At the start of October I was again away from Home, this time on a Geography field trip to Cumbria.
A walk through Kendal on the first day provided some excellent views of a Dipper about 15 feet away, before I had time to reach for my camera it was away. At the time we were being taught about flood control measures that were in place on the river, I must admit I was paying more attention to the Dipper, so hopefully no question will come up on the exam about that particular part of the river! If it does I can at least draw the Exam board a good picture of a Dipper! 

High Borrans Tarn

The end of October saw me visit Lindisfarne, one of my favourite places on the North east coast. 
Crossing the causeway I found myself looking at a lone merlin sitting atop a post. Walking towards St. Cuthberts Island the sound of wildfowl and Waders filled the air, with Brent geese seeming to be all around us. In total over 3000 Brent Geese were seen, a small part of Whooper Swans were also present on the mudflats, A flock of Golden plover filled the air and put on a great show as they wheeled around in the Sky above the flat and seemingly barren Mudflats that lay below. 
A little bit later I was to find myself watching what was to be my first Male Hen Harrier, it was a great privilege to watch as the silver-grey bird skilfully worked the air seemingly 'floating' above the ground with so little effort being made or needed to keep the bird aloft, a truly stunning Bird, a bird truly worth saving,  a bird that really does not only 'deserves' to be here but a bird that 'needs' to be here.
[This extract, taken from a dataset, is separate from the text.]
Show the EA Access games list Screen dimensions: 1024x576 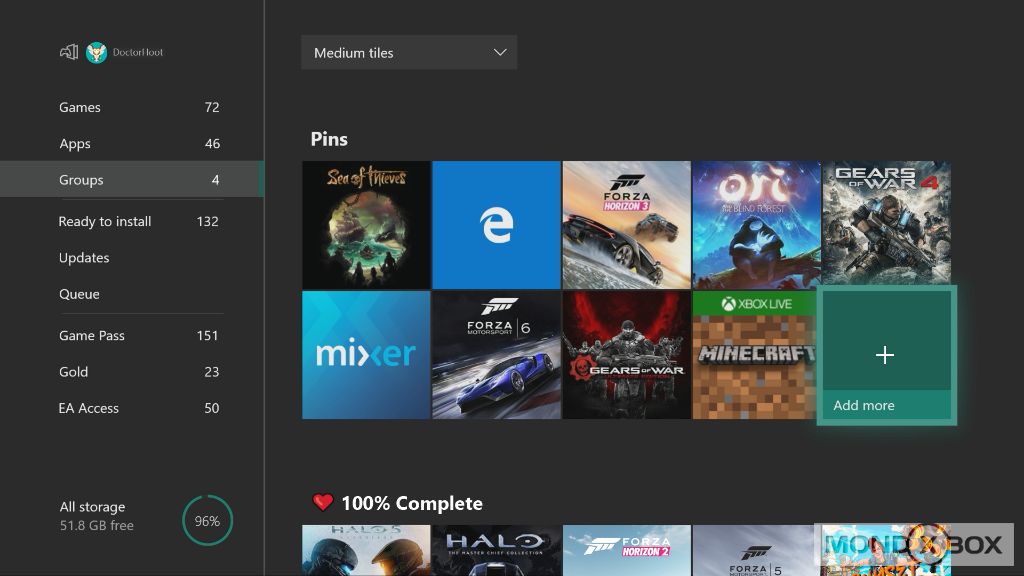(x=89, y=408)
It reminded me of the Ring-tail I saw earlier in the year whilst watching an Osprey nest, the 'Harrier' type flight is very hard to top! 
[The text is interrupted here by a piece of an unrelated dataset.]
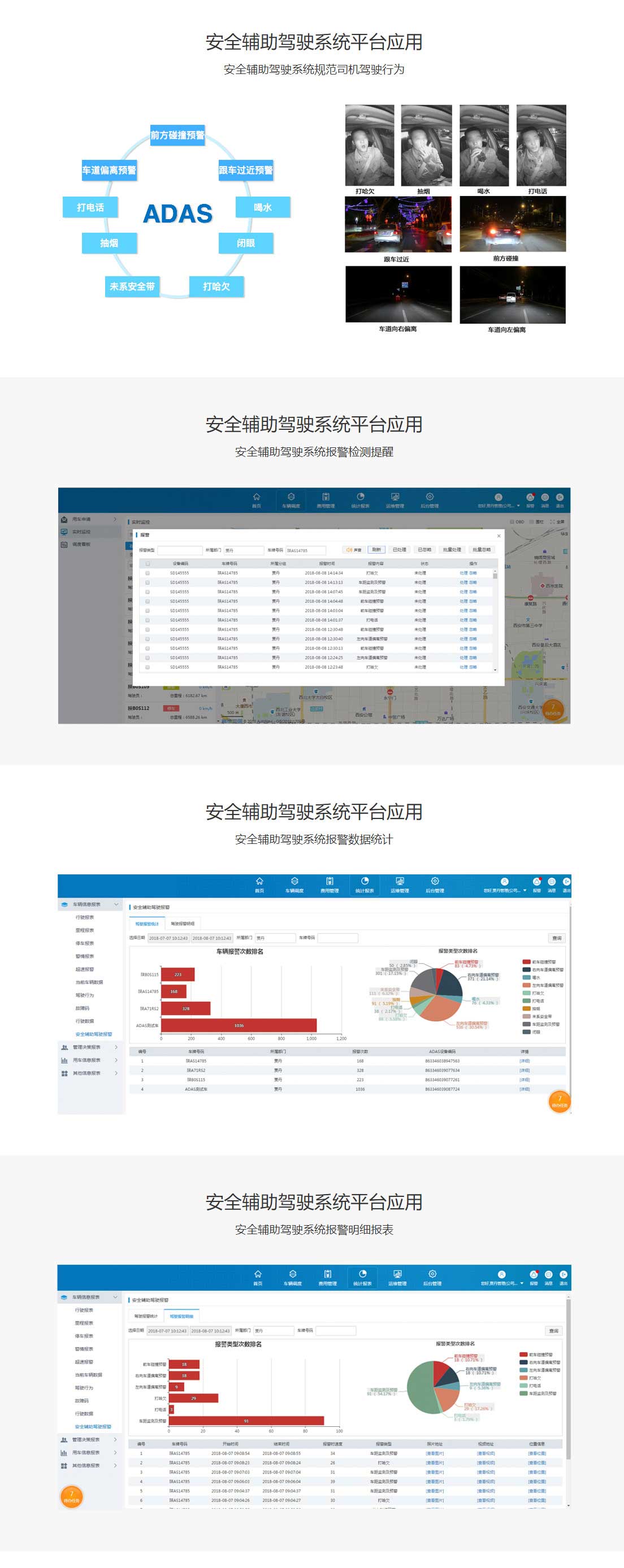Click the 用车申请 sidebar icon
The image size is (624, 1568).
pos(64,519)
On the Sunday after the Lindisfarne trip I was on my way back to Scotland for my final trip of the year to Dumfries & Galloway. Similarly to my previous trip
I spent quite a lot of time volunteering with the National Trust for Scotland at their Threave reserve just outside Castle Douglas.
Threave is a brilliant reserve with Breeding Ospreys during the summer, and Wildfowl all over in the winter there is something to watch at any time of the year, being Scotland's only bat reserve it is also very good for Bats as the name would suggest!
My time was spent helping with interpretation work in the hides around the reserve, talking to visitors about Pink-Footed and White-fronted geese, with thousands of Pink-foots about and a flock of around 200+  White-fronted geese it was not hard to tell people about them! As well as the geese a Large amount of other Wildfowl including Pintail, Wigeon, Teal and around 15-18 Whoopers making themselves visible across the wetlands were also excellent to watch. As well as interpretation work I was also involved in the removal of the Cordgrass 'Spartina' and several other jobs around the estate, If your in the area it is well worth a visit!

NTS Threave Nature reserve

A visit to this area of the world in Autumn is complete without a trip to Caerlaverock or Mersehead, the sights and sounds of Barnacle geese and Whooper Swans have to be one of the Highlights of winter. 
Whooper Swans are by far my favourite species of Bird,  I think I owe this fascination with these birds down to when I begun photography and watching wildlife, watching Mute Swans on Killingworth and then hearing about the 'Wild' swan It was a bird I really wanted to see, finding a single Juvenile bird on Killingworth lake a few years ago in my opinion is what cemented my fascination with these birds! 
Caerlaverock as bustling with wildfowl, 50+ Whoopers were waiting to be fed and a lot of wigeon and tufted duck were also present, I also find it interesting to watch the behaviour of Swans, the greeting display when other Whoopers fly in is always quite fascinating as to is the amount of aggression at times between individuals from the same species or even Whoopers against Mutes. 
Mersehead similarly to Caerlaverock held large amounts of Wildfowl, I estimate that there was around 75-100 Male Pintails alone, watching the geese flying out for the evening roost is another one of winters highlights! 
Thanks for looking and I will try and keep the Blog a little bit more updated in future!